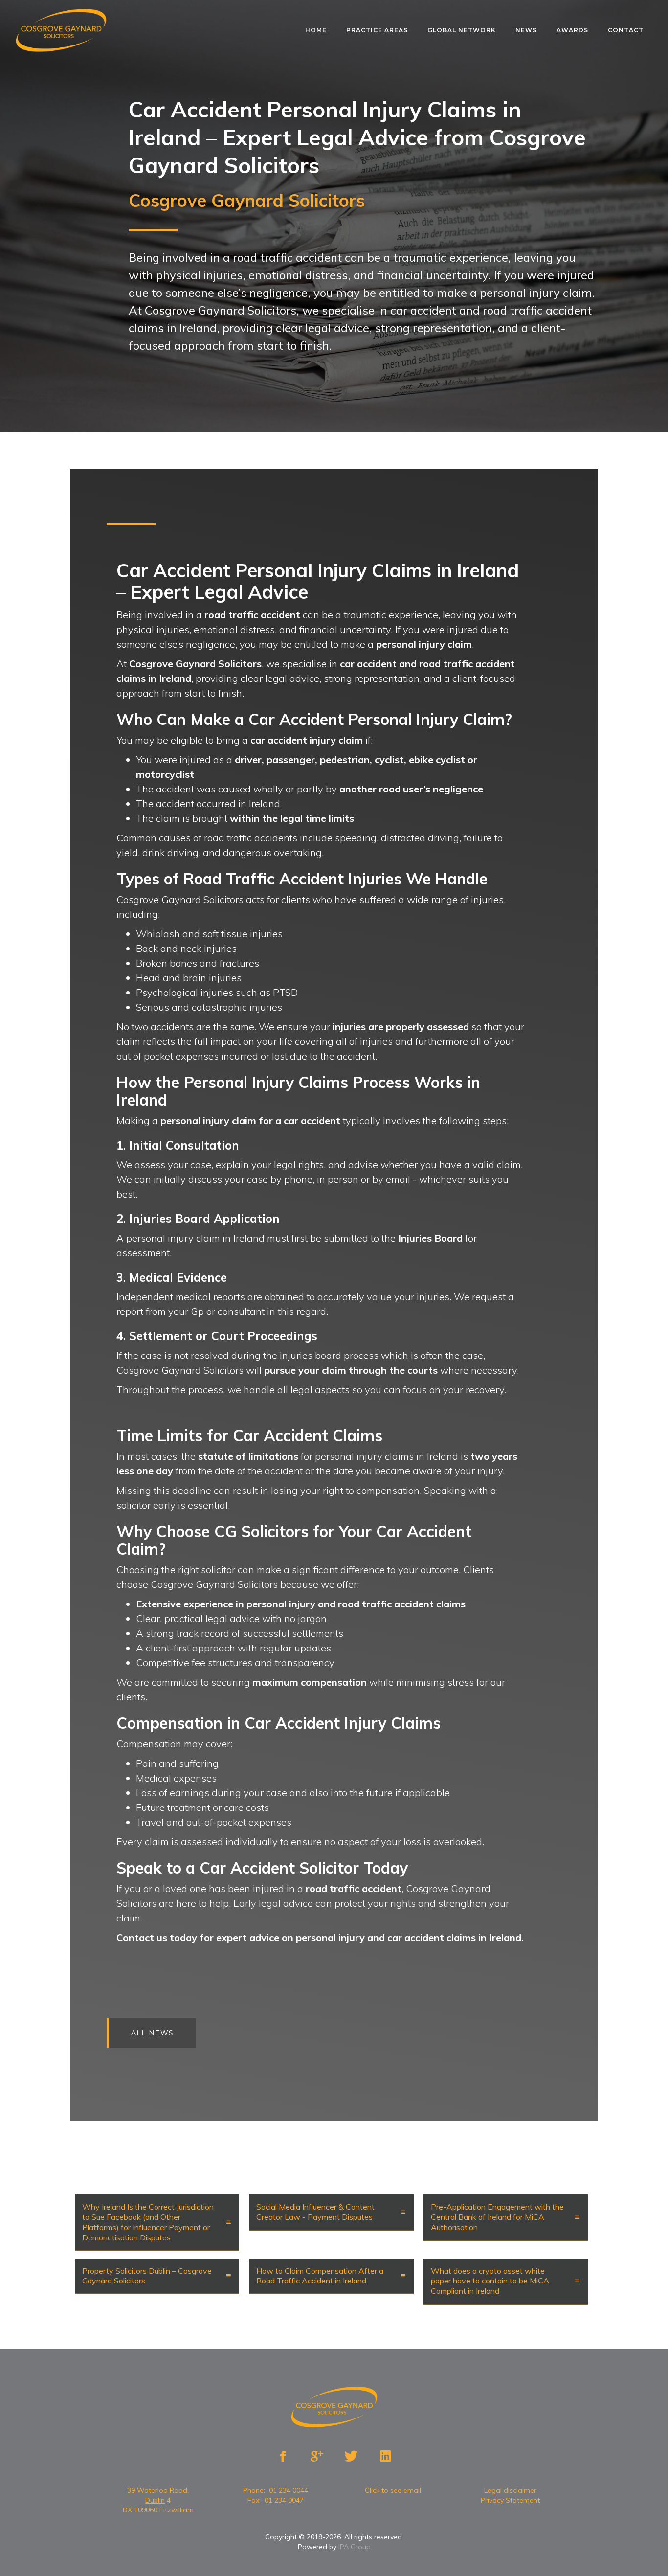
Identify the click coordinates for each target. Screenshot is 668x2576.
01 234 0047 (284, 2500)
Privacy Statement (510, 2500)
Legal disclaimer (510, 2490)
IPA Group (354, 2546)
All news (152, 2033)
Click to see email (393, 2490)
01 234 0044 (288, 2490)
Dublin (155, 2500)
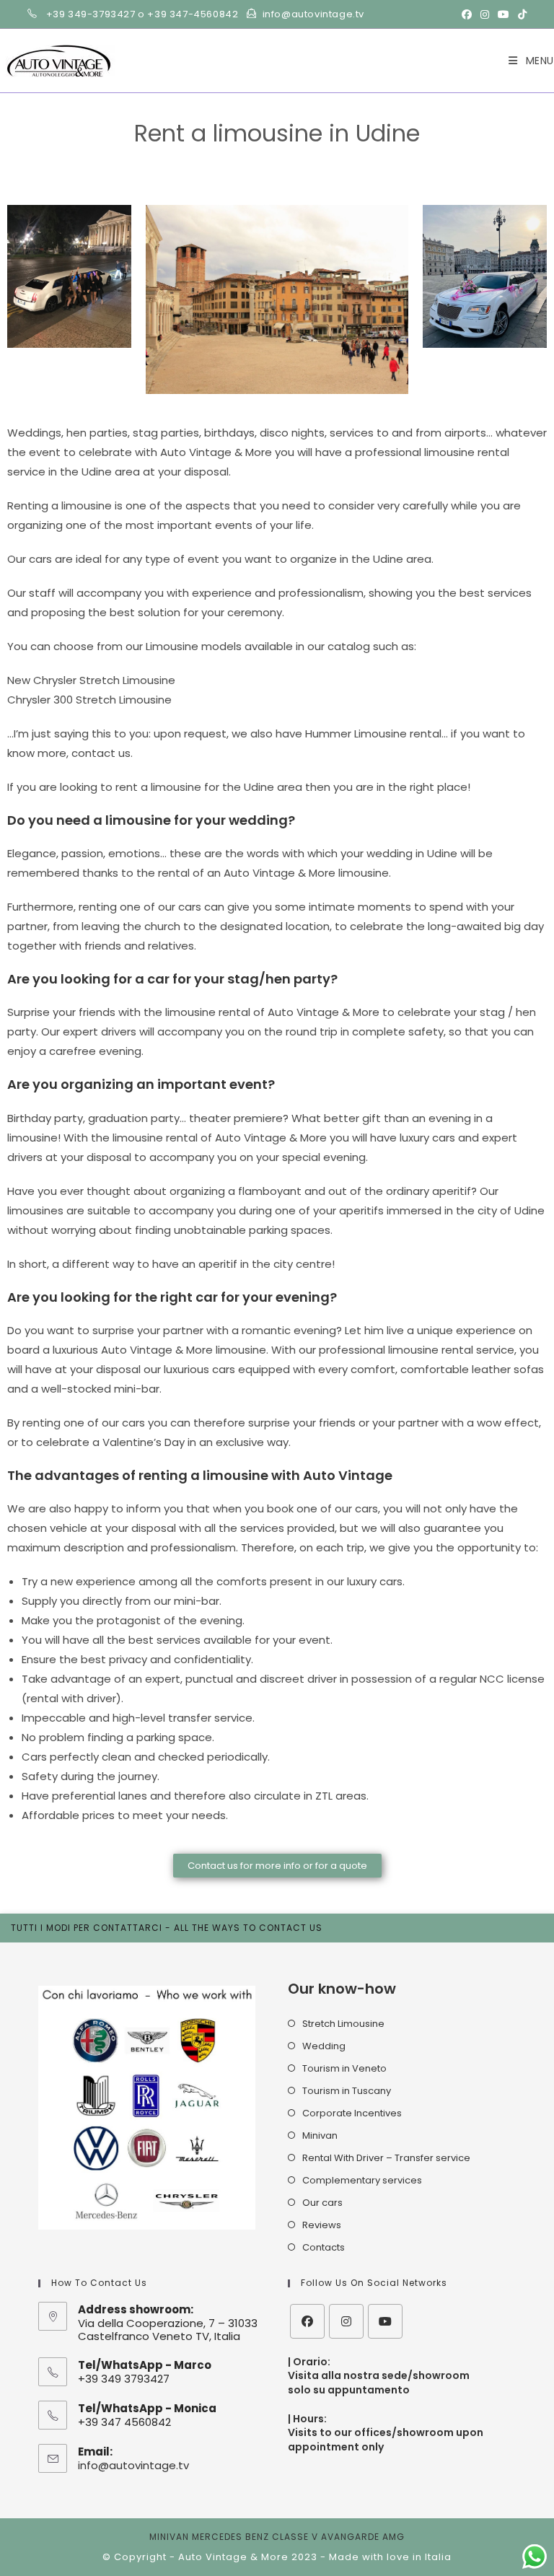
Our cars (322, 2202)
********************
### Assigned task:
An exact copy of the listing is required, with every image removed.

### Response area:
Identify the click coordinates for each target. Screenshot is 668x2576.
01 234 0047 (284, 2500)
Privacy Statement (510, 2500)
Legal disclaimer (510, 2490)
IPA Group (354, 2546)
All news (152, 2033)
Click to see email (393, 2490)
01 234 0044 (288, 2490)
Dublin (155, 2500)
Our cars (322, 2202)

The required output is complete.